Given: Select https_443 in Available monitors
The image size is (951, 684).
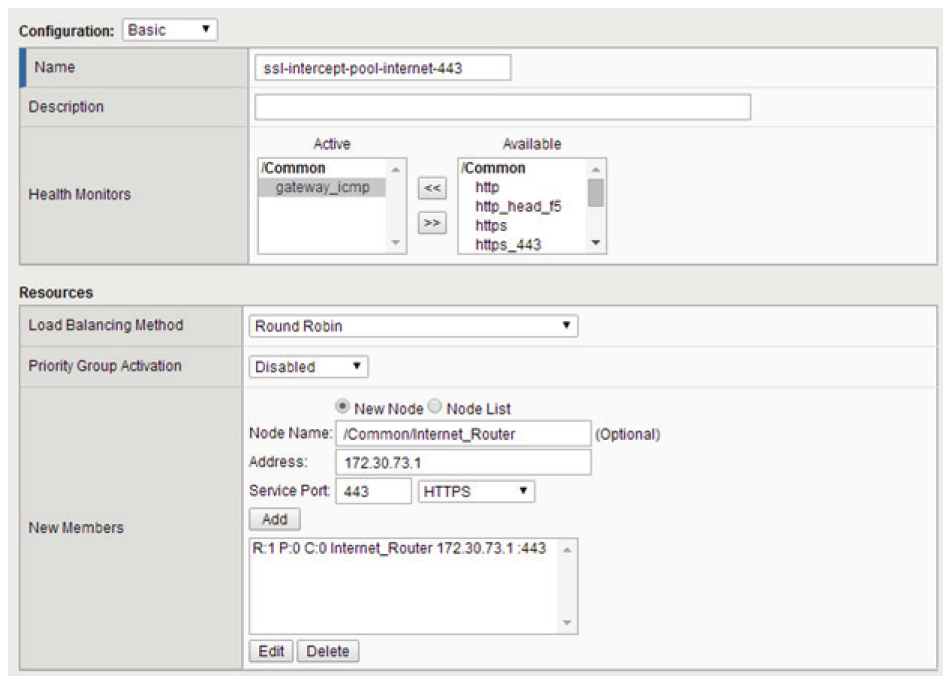Looking at the screenshot, I should tap(508, 245).
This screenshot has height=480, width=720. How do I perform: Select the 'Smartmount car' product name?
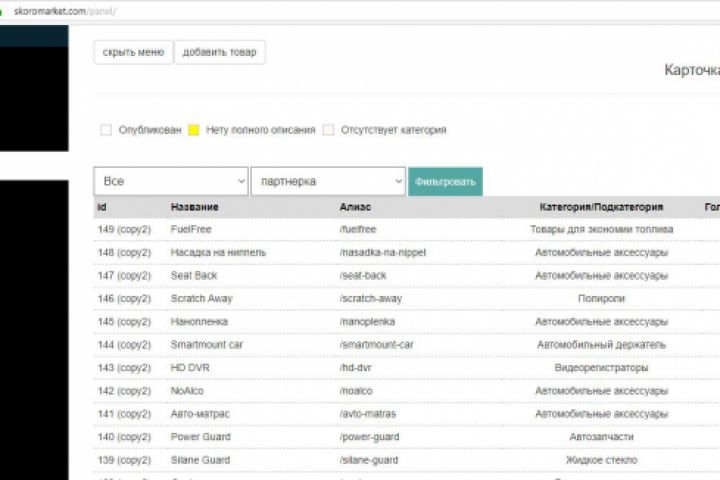click(206, 345)
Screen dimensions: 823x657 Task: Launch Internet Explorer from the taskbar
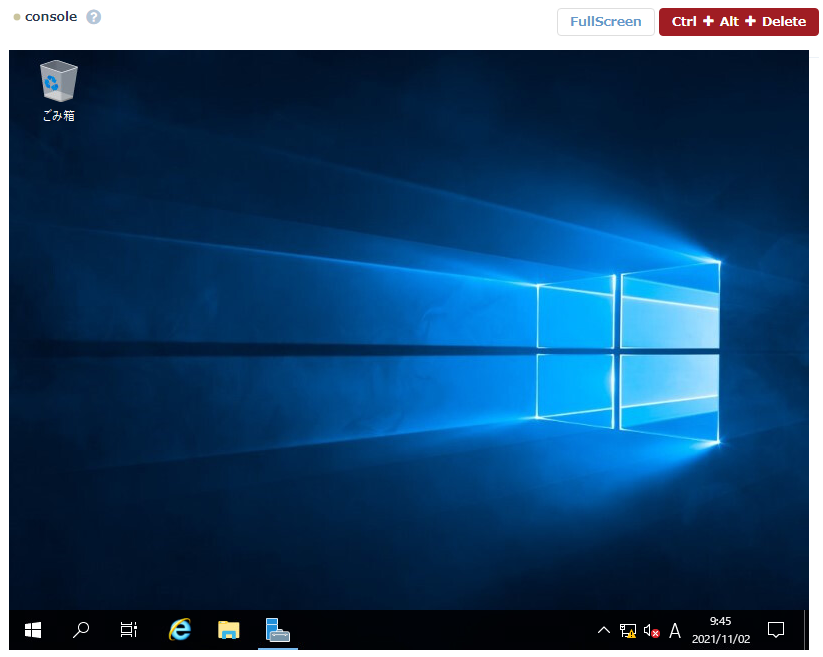pyautogui.click(x=180, y=630)
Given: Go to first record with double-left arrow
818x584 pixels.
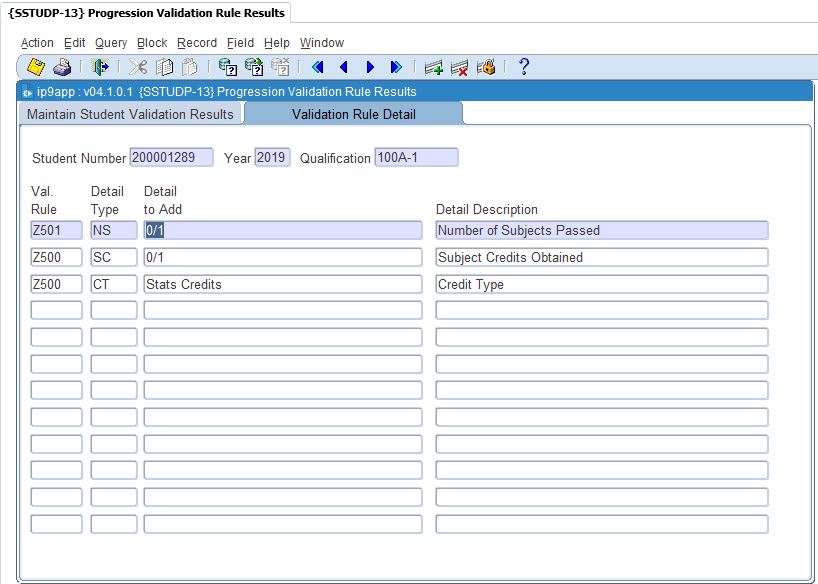Looking at the screenshot, I should click(x=318, y=67).
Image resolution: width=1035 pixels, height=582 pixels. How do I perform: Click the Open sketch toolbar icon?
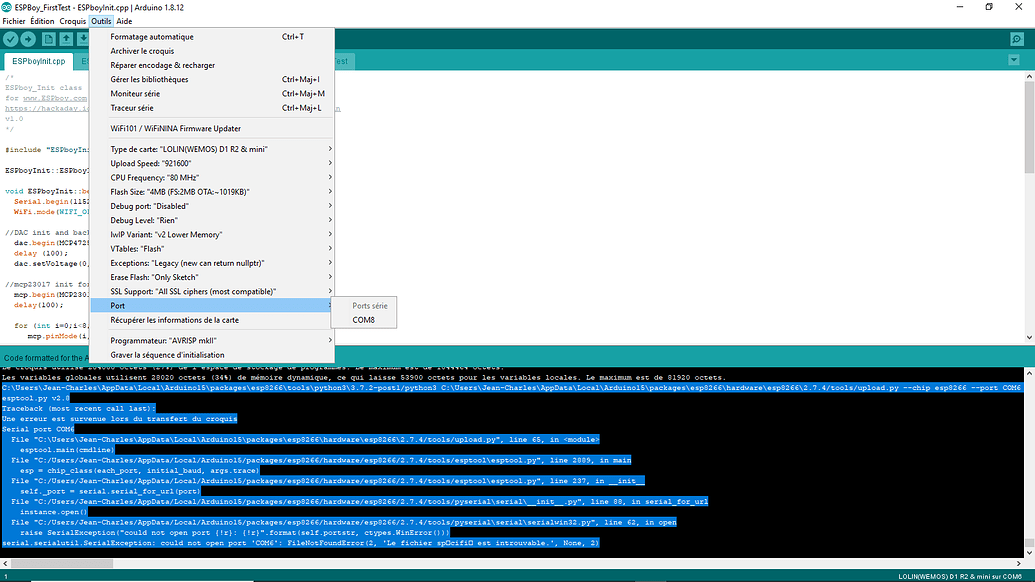pos(67,39)
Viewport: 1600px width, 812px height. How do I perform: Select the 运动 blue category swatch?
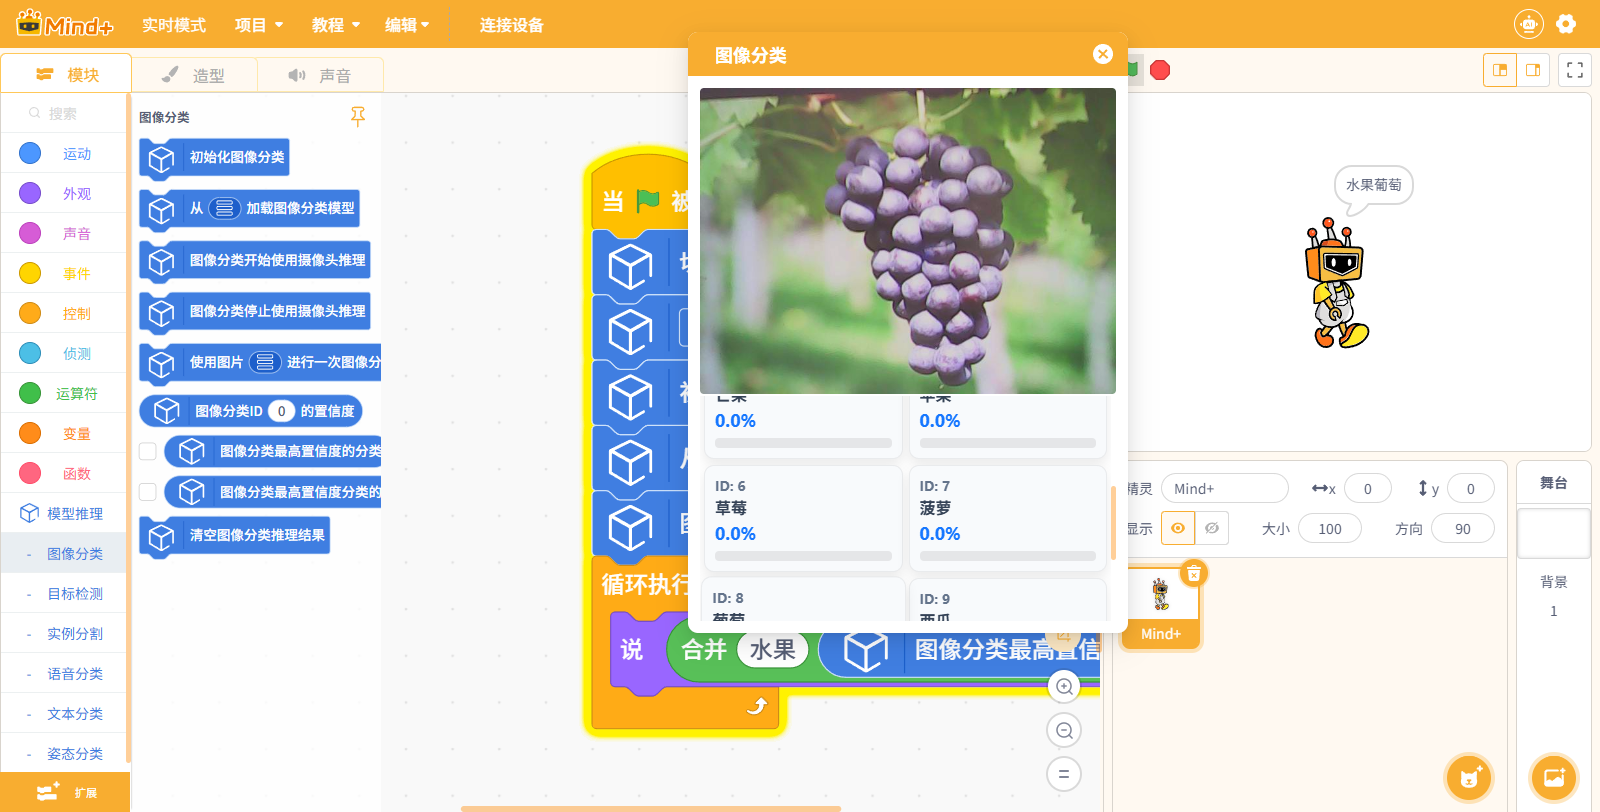tap(30, 153)
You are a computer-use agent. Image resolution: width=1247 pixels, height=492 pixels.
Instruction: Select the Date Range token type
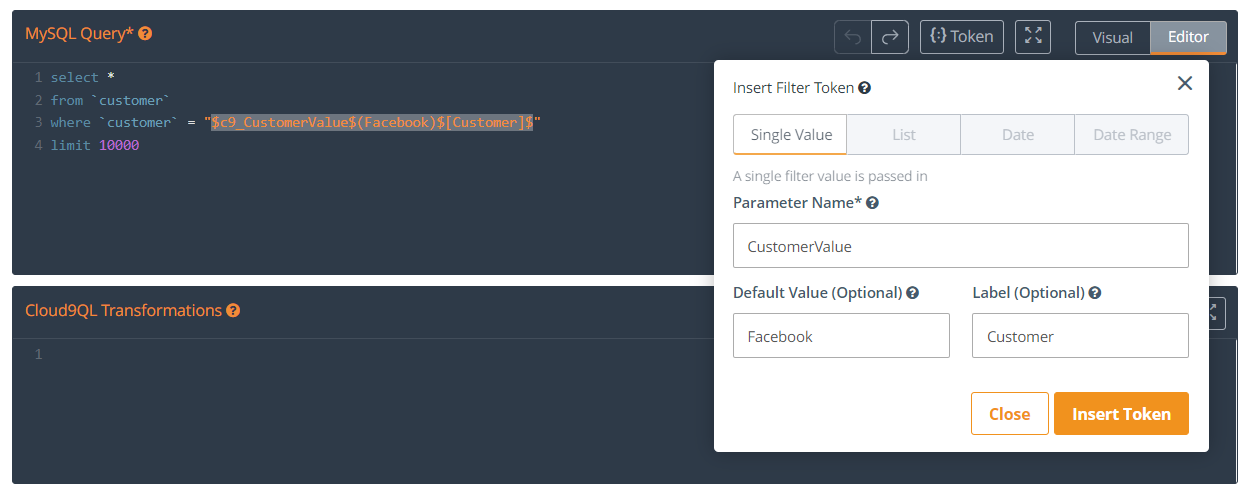point(1132,135)
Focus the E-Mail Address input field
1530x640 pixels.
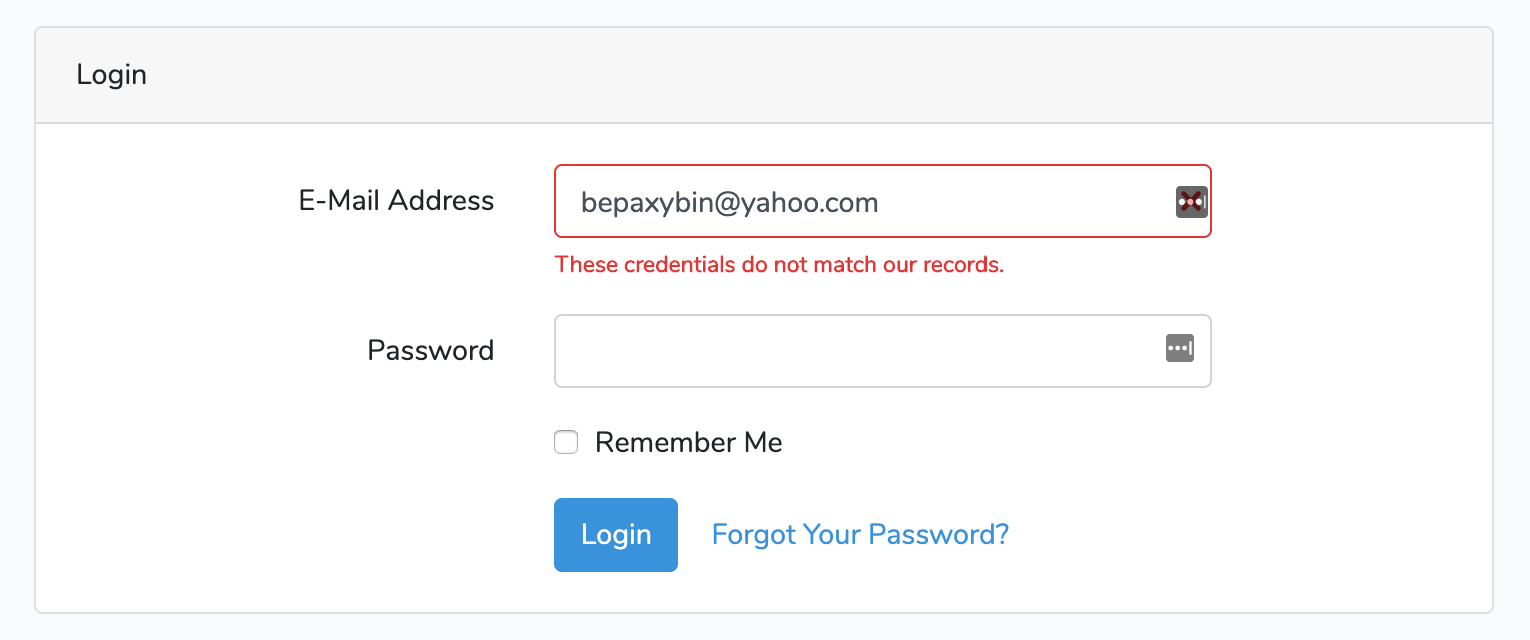click(x=883, y=201)
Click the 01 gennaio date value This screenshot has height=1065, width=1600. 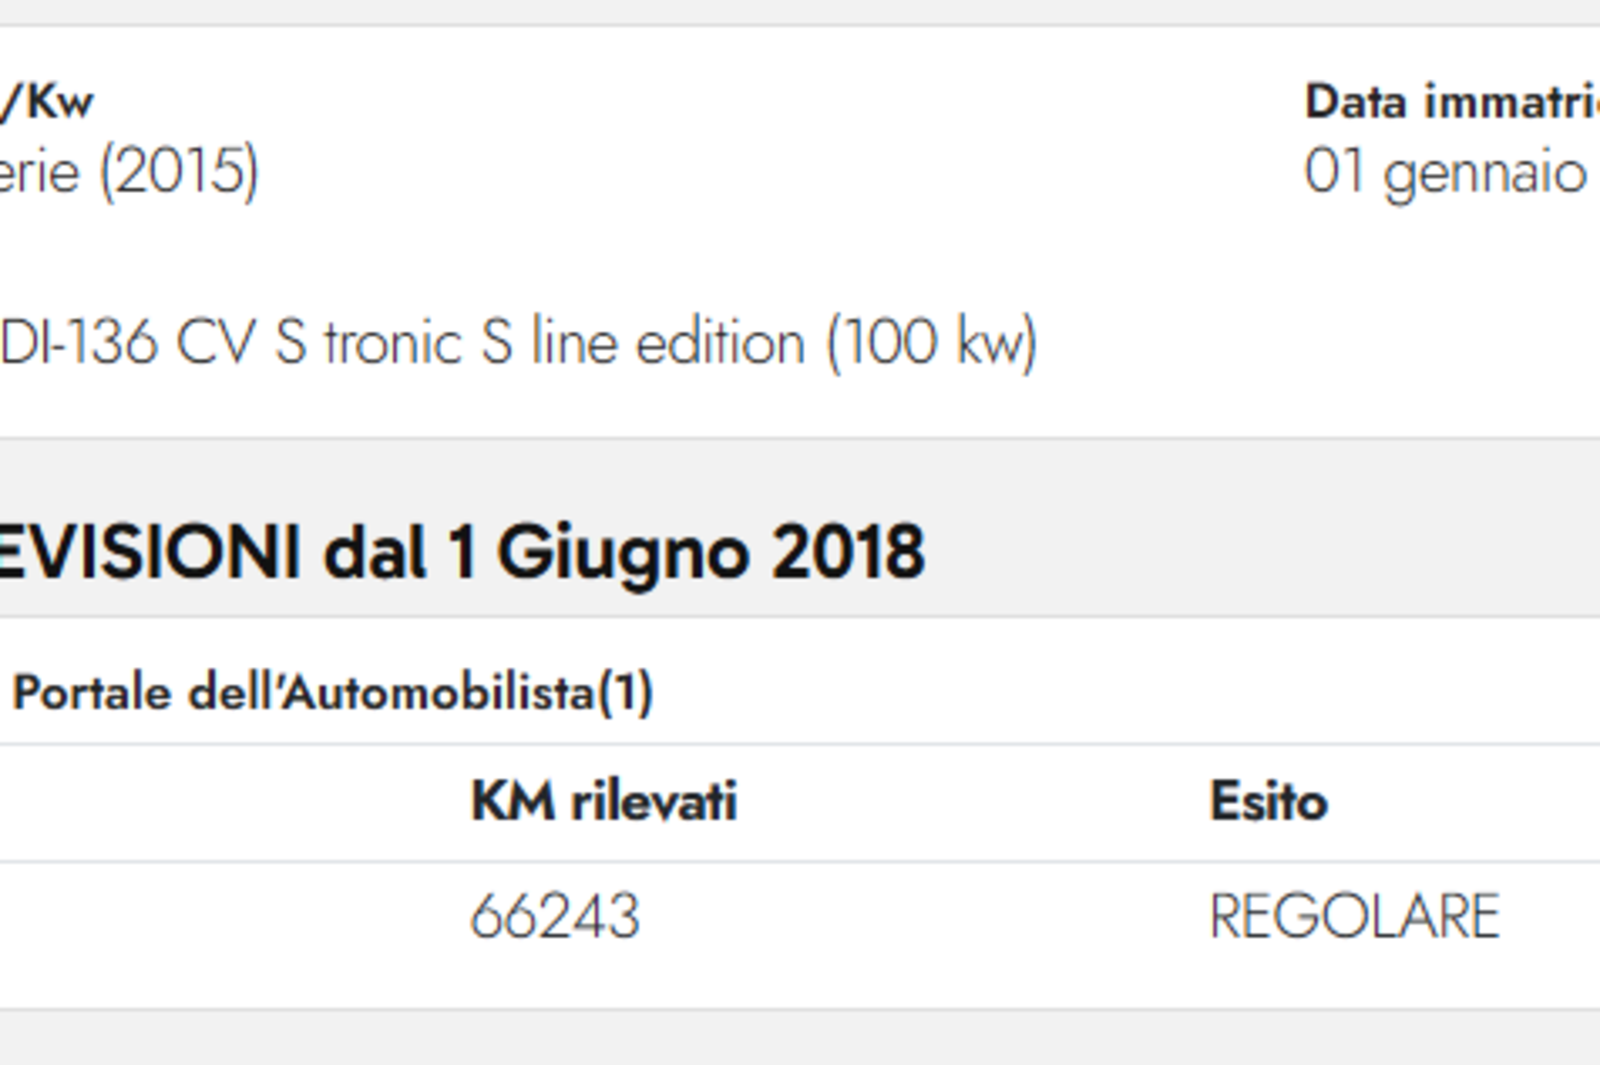coord(1446,172)
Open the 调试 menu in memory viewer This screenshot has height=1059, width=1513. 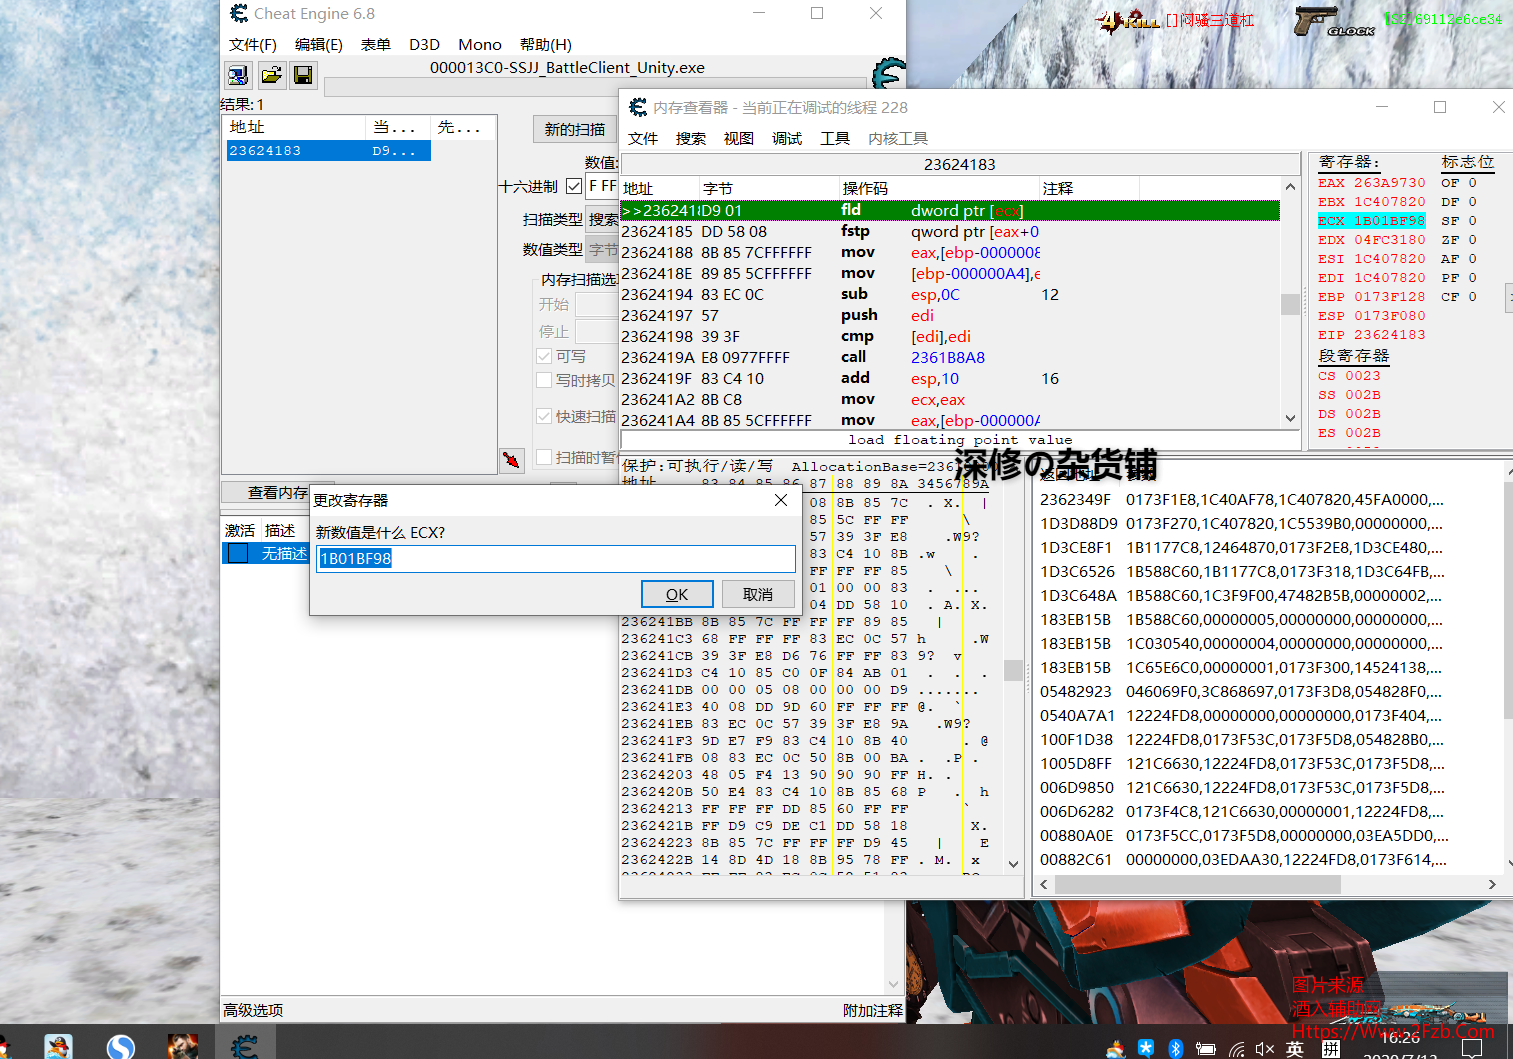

-- Assignment --
What is wanted is a copy of every line in the listing that includes the word "Given".

-- Solution below --
Given: Select https_443 in Available monitors
Given: Go to first record with double-left arrow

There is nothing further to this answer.